Government protection of wetland pathetic

EPA Enforcement Is Faulted
Agency Official Cites Narrow Reading of Clean Water Act
By Juliet Eilperin
Washington Post Staff Writer
Tuesday, July 8, 2008; A06
An official administration guidance document on wetland policy is undermining enforcement of the Clean Water Act, said a March 4 memo written by the Environmental Protection Agency's chief enforcement officer.
The memo by Granta Y. Nakayama, EPA's assistant administrator for enforcement and compliance assurance, was obtained by the advocacy group Greenpeace and released yesterday by two House Democratic committee chairmen. It highlights the confusion that has afflicted federal wetland protections since a 2006 Supreme Court decision.
That 5 to 4 decision, known as Rapanos v. United States, held that the Army Corps of Engineers had exceeded its authority when it denied two Michigan developers permits to build on wetland, but the court split on where the Corps should have drawn the line on what areas deserve protection.
A plurality made of up Chief Justice John G. Roberts Jr. and Justices Antonin Scalia, Clarence Thomas and Samuel A. Alito Jr. proposed an across-the-board reduction in the Corps' regulatory role, but Justice Anthony M. Kennedy -- who cast the deciding vote -- called for a case-by-case approach in deciding how the government should proceed.
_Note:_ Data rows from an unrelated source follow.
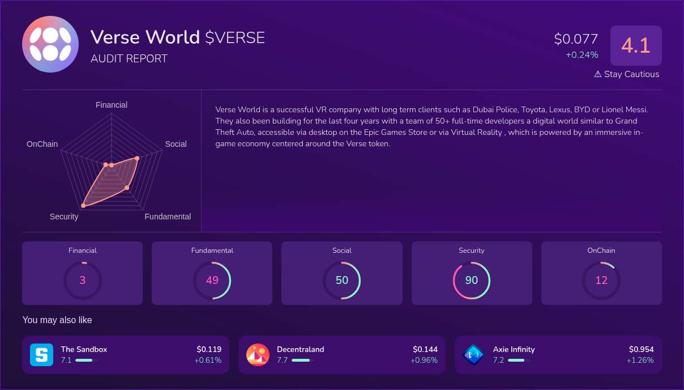Select the Financial axis on the radar chart
The height and width of the screenshot is (390, 684).
(x=111, y=105)
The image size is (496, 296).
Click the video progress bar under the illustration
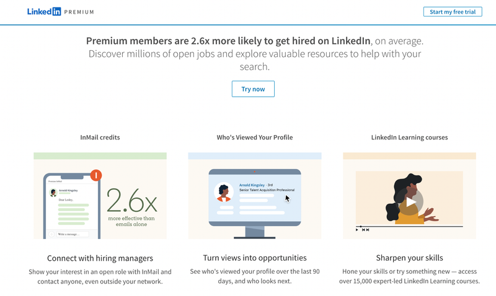(x=409, y=226)
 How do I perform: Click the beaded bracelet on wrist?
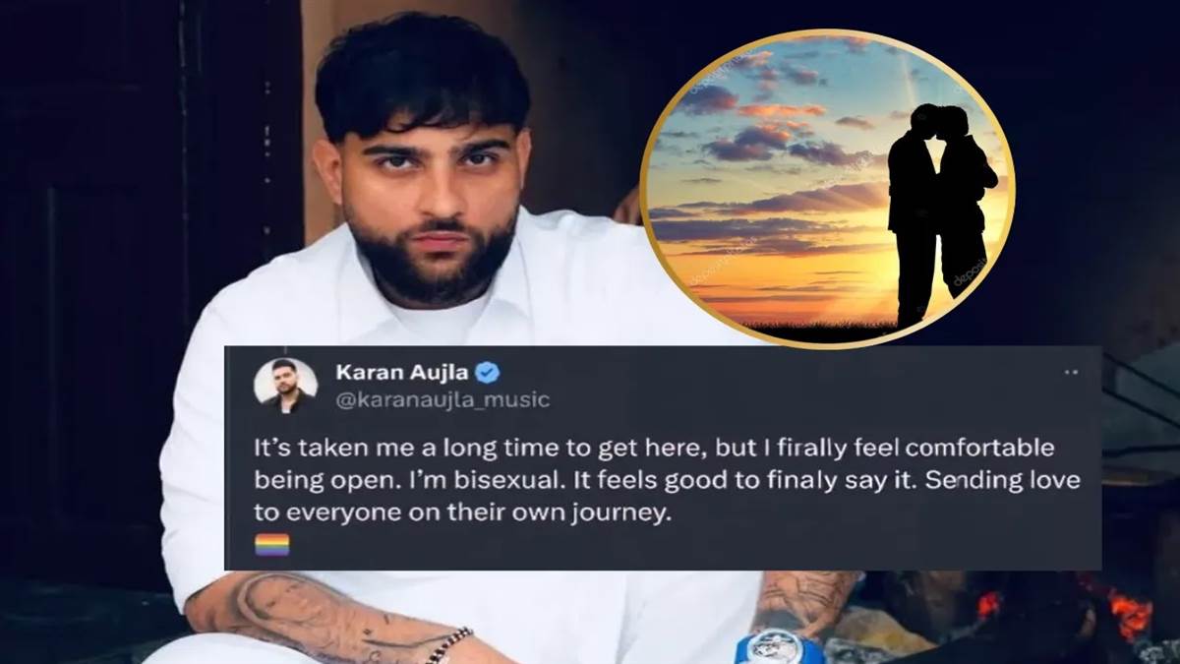pos(448,645)
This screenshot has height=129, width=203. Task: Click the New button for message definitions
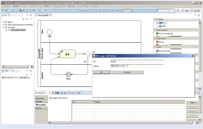192,103
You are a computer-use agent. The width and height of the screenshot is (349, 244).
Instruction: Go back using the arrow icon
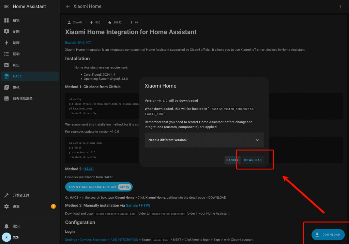click(68, 6)
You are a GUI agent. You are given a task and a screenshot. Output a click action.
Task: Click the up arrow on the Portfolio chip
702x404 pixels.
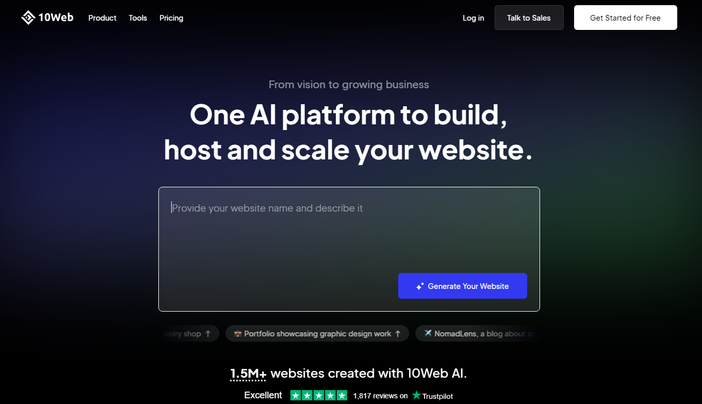(398, 334)
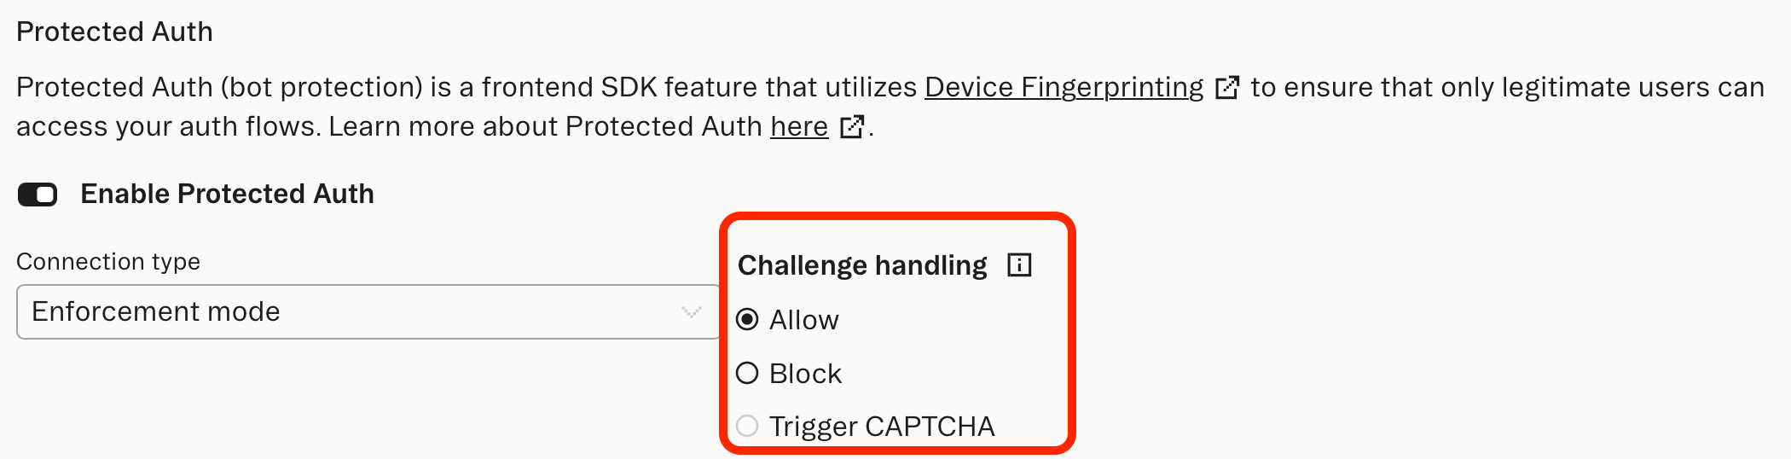Viewport: 1791px width, 459px height.
Task: Follow the "here" link about Protected Auth
Action: (799, 126)
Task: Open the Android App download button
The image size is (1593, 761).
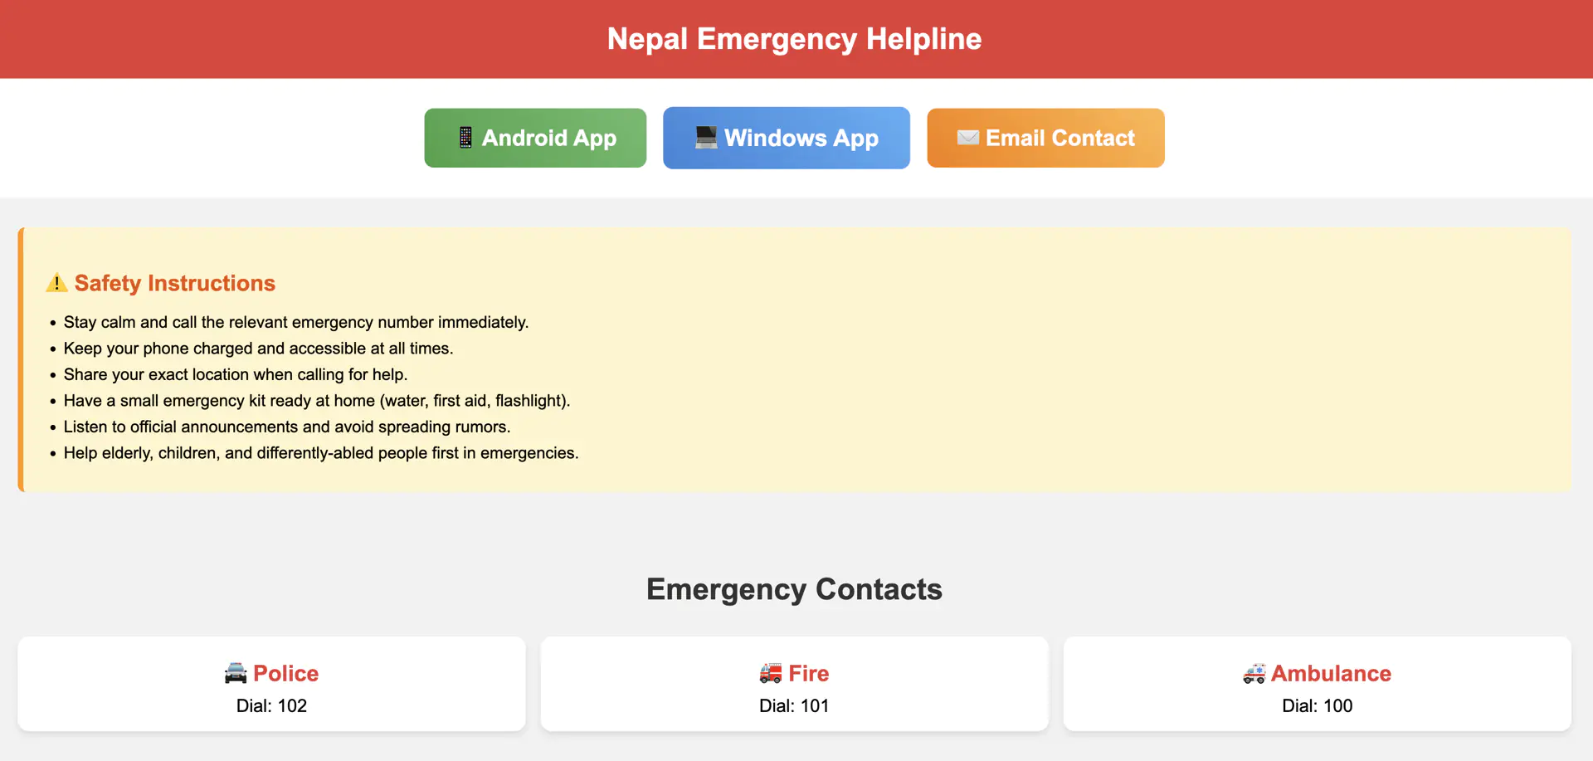Action: coord(535,138)
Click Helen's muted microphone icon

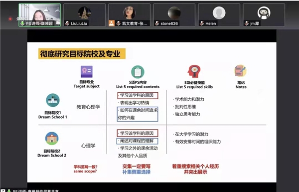point(202,23)
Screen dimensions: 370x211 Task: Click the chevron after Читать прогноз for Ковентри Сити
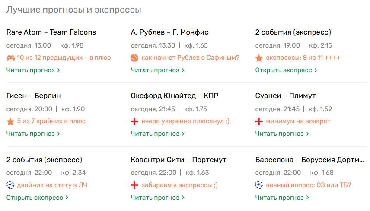tap(183, 198)
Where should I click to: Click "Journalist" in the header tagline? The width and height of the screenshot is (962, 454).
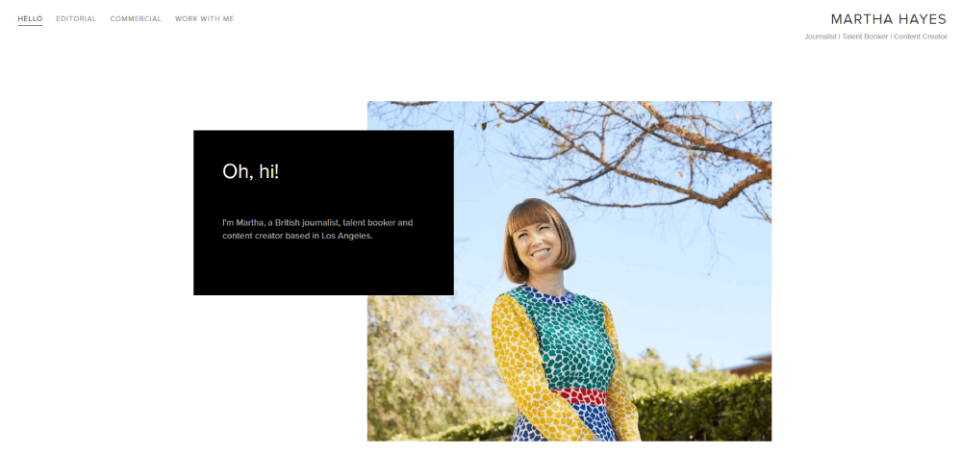(x=821, y=37)
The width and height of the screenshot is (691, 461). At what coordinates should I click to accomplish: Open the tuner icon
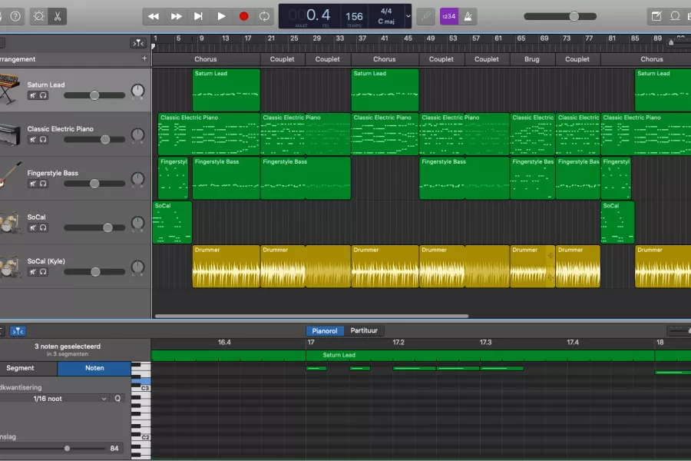pos(425,16)
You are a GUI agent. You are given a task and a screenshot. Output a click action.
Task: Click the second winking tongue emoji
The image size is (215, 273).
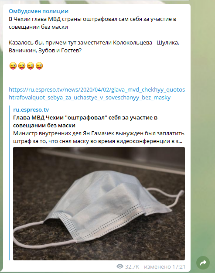[21, 66]
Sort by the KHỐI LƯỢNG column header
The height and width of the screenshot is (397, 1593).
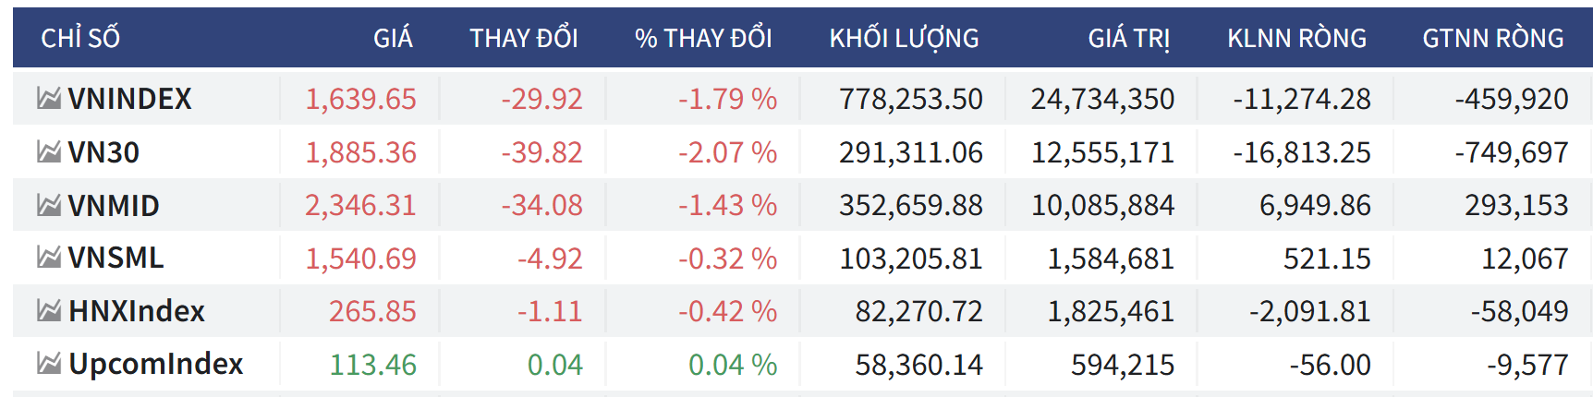tap(904, 39)
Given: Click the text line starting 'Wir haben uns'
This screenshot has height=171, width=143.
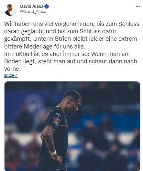Looking at the screenshot, I should pos(72,24).
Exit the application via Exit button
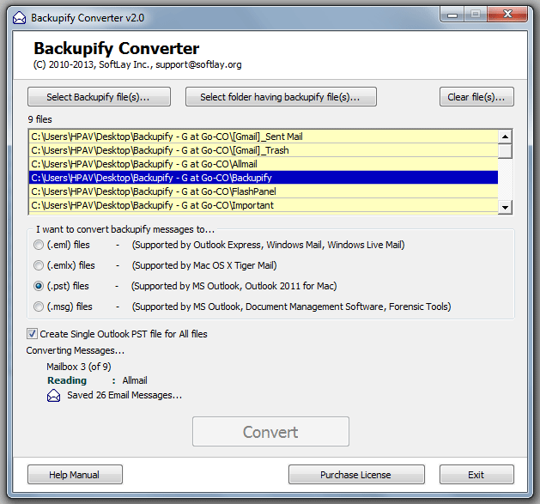540x504 pixels. point(476,475)
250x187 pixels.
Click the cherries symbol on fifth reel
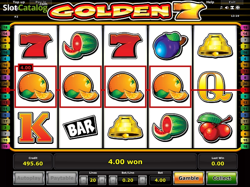pyautogui.click(x=214, y=127)
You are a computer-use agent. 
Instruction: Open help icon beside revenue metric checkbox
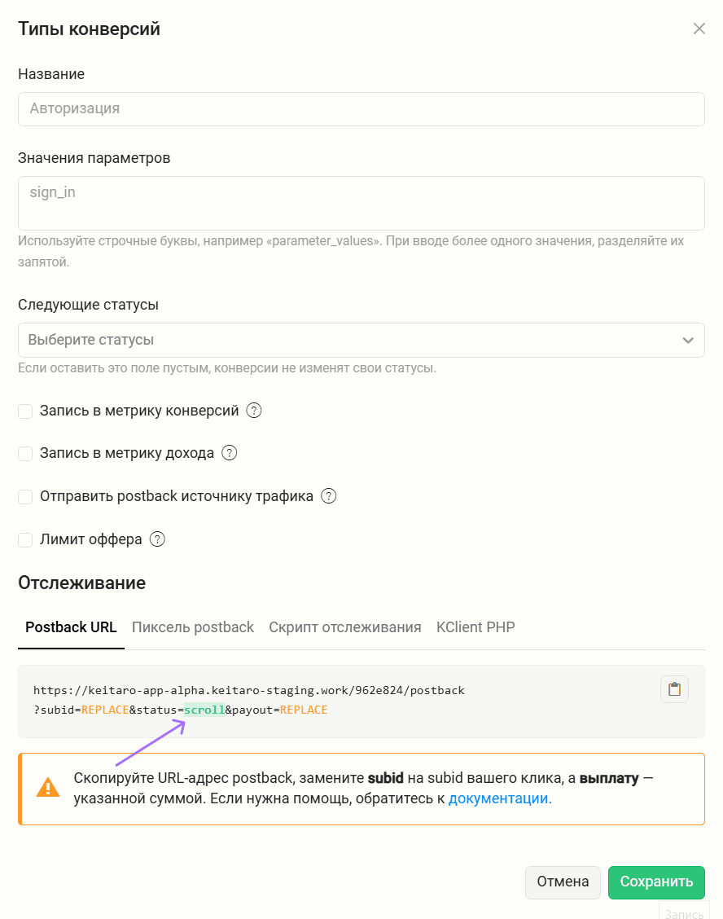coord(229,453)
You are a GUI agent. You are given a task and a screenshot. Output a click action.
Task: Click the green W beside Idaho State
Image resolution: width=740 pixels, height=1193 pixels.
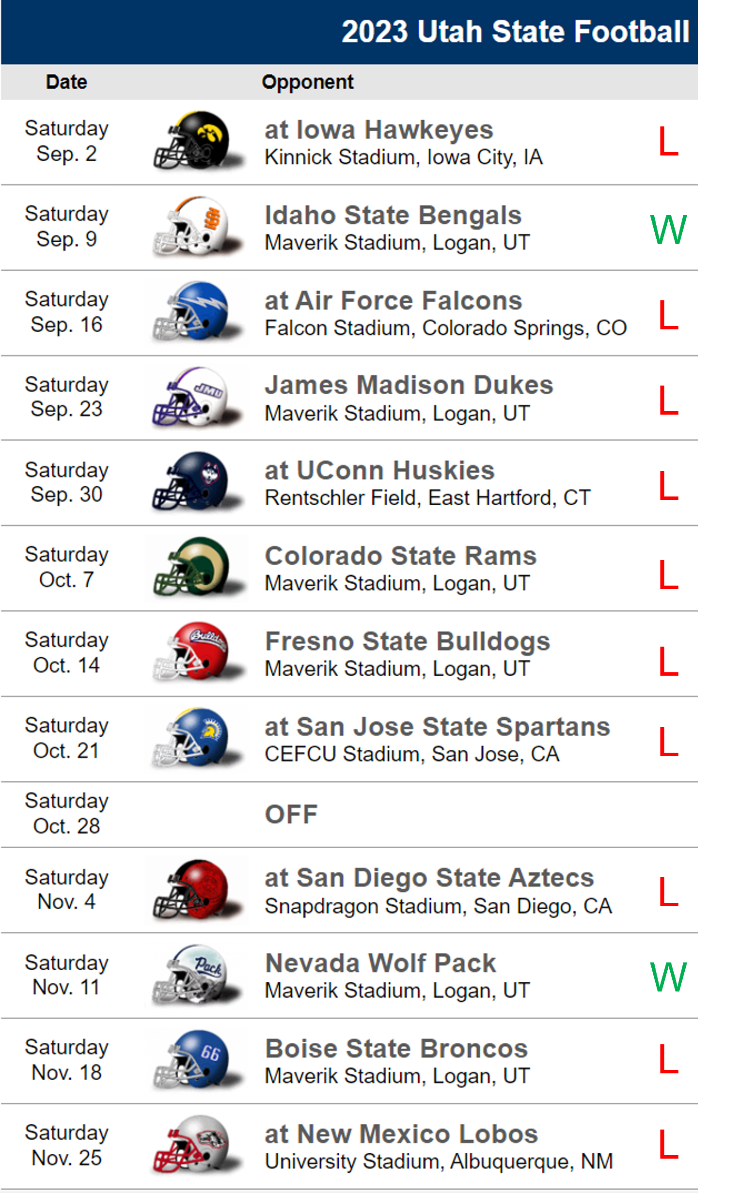[668, 229]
That left the ruling open to interpretation.
In his memo to Benjamin Grumbles, EPA's assistant administrator for water, Nakayama wrote that the document the agency issued in June 2007 to guide regulators' decisions under the Rapanos decision is having "a significant impact on enforcement." Nakayama and his staff concluded that between July 2006 and December 2007, EPA's regional offices had decided not to pursue potential Clean Water Act violations in 304 cases "because of jurisdictional uncertainty."
Much of the controversy centers on what sort of waterway and accompanying wetland should qualify for protection. The administration's guidance instructs federal officials to focus on the "relevant reach" of a tributary, which translates into a single segment of a stream. In the memo, Nakayama argued that this definition "isolates the small tributary" and "ignores longstanding scientific ecosystem and watershed protection principles critical to meeting the goals" of the Clean Water Act.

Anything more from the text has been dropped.